■ **Task details**:
Produce the listing below again, exactly as shown.

■ **Given records**:

== Segment start ==

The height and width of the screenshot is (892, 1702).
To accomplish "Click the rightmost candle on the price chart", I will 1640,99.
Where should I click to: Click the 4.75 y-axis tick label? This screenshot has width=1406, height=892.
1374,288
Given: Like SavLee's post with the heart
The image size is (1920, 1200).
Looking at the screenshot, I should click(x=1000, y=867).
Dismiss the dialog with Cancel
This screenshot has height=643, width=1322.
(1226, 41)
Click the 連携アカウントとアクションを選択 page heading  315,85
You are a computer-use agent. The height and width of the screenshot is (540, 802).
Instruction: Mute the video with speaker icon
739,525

== Segment end ==

■ **Written response**:
The height and width of the screenshot is (892, 1702).
To accomplish "Click the rightmost candle on the price chart", I will 1640,99.
Where should I click to: Click the 4.75 y-axis tick label? This screenshot has width=1406, height=892.
1374,288
Given: Like SavLee's post with the heart
The image size is (1920, 1200).
Looking at the screenshot, I should click(x=1000, y=867).
Dismiss the dialog with Cancel
This screenshot has height=643, width=1322.
(1226, 41)
Click the 連携アカウントとアクションを選択 page heading  315,85
You are a computer-use agent. The height and width of the screenshot is (540, 802).
Instruction: Mute the video with speaker icon
739,525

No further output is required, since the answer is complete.